_Exercise requirements_
Report back every line below that carries the word "submenu".
─── The data ───
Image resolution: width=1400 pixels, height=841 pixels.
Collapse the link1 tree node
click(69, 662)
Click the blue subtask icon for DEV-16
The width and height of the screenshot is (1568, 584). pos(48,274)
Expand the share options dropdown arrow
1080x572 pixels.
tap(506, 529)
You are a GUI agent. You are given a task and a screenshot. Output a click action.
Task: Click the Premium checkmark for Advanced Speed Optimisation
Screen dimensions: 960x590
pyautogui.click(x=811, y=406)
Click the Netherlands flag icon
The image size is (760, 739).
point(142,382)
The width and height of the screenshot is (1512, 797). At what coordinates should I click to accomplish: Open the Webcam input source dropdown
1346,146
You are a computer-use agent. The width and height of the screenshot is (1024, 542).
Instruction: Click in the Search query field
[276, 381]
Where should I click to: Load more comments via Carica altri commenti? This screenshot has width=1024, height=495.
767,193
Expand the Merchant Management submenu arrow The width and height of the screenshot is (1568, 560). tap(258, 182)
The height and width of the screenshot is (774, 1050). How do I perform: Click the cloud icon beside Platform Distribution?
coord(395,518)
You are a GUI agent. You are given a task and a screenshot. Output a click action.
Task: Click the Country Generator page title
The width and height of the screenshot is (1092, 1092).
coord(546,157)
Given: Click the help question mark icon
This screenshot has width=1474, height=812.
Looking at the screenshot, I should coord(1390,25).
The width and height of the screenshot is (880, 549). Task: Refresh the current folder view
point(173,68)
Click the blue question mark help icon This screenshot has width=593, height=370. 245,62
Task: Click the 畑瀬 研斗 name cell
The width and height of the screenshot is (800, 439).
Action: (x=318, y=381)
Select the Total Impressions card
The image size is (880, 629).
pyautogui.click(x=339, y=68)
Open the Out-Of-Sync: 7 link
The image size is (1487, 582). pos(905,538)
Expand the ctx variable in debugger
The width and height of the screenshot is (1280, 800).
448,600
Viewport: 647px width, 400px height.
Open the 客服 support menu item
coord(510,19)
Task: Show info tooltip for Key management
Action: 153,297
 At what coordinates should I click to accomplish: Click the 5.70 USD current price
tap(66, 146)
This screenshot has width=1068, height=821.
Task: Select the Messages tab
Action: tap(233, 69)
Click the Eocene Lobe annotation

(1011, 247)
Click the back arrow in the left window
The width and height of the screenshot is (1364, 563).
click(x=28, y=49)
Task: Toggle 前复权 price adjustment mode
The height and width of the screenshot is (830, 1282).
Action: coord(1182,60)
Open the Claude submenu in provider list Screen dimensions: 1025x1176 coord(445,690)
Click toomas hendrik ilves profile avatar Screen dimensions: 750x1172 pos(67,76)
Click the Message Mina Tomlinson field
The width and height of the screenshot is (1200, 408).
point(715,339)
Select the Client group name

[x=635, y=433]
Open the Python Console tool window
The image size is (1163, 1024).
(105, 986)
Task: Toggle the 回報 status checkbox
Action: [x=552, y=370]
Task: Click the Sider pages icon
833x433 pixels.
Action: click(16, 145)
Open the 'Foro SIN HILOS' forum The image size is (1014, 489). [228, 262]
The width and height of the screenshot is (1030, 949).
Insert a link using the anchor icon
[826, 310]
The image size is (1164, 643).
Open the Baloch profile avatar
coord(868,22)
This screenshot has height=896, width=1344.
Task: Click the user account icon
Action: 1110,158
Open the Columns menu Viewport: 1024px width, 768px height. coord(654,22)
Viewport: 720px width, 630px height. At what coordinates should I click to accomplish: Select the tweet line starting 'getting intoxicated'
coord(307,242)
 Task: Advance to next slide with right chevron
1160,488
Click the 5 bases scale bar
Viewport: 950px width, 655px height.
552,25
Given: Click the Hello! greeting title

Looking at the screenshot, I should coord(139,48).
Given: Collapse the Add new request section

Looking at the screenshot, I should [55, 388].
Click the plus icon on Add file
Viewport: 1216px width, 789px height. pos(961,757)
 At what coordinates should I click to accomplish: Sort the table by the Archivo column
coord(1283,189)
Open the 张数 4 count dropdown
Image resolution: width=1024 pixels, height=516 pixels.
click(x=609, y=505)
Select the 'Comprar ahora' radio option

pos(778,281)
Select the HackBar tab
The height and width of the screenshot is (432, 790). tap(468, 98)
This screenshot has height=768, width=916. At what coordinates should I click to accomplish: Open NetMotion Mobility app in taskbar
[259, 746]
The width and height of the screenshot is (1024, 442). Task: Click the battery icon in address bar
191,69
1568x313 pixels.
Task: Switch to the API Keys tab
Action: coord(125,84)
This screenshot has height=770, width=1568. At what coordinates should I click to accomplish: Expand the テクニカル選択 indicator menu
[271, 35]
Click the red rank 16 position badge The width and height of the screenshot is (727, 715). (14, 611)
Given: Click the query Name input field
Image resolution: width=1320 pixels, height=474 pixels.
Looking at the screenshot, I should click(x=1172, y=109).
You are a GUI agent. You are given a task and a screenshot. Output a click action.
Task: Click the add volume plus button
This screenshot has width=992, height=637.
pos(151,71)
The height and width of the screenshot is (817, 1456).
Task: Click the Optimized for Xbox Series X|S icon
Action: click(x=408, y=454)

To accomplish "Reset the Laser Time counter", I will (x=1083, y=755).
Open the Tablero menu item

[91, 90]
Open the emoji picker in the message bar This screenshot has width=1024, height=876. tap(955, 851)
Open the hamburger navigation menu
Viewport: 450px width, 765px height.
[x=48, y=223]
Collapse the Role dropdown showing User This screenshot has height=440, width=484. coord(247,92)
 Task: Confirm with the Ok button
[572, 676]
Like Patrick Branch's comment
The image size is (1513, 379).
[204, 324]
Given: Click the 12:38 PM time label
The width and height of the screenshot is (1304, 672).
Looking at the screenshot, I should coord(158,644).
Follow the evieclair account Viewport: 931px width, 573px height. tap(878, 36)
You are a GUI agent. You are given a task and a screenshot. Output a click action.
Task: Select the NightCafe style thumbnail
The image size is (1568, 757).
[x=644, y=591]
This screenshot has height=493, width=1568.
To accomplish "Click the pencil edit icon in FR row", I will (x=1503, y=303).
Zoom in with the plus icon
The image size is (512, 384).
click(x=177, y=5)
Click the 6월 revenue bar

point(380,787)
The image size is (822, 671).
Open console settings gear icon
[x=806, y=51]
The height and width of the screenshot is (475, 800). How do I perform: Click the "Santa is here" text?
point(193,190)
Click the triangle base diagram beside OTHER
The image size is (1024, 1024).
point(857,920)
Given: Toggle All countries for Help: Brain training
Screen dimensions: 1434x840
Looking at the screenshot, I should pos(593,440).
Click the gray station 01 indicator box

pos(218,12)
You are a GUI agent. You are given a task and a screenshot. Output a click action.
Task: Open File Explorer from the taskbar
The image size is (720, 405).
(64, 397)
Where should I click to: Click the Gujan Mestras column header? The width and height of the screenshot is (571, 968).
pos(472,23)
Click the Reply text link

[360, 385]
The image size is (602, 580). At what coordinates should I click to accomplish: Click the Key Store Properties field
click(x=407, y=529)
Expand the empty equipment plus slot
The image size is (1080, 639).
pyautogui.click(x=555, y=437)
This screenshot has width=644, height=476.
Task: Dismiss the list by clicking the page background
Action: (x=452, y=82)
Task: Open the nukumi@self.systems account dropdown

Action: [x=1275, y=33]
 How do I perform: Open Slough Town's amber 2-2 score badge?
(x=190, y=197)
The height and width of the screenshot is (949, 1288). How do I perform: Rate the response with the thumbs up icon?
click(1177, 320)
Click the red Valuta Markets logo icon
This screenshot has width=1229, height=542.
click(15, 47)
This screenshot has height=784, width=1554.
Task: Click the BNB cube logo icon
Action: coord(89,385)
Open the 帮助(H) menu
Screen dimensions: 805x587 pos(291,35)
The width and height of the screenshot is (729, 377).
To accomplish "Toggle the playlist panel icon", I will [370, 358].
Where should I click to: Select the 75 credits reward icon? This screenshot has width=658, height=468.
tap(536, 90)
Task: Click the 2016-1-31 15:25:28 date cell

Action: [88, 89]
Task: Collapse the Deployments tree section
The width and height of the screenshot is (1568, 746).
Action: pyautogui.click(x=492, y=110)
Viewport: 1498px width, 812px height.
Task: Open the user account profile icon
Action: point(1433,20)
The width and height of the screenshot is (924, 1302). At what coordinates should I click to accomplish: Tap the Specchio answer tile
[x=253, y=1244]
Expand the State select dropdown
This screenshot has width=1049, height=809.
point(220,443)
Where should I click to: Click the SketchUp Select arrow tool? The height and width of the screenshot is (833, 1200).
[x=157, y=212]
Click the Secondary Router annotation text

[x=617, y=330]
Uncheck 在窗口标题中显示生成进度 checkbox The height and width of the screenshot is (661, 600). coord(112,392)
───
_Solution below_
Expand the Merchant Management submenu arrow The width and height of the screenshot is (1568, 560). tap(258, 182)
Open the Claude submenu in provider list Screen dimensions: 1025x1176 coord(445,690)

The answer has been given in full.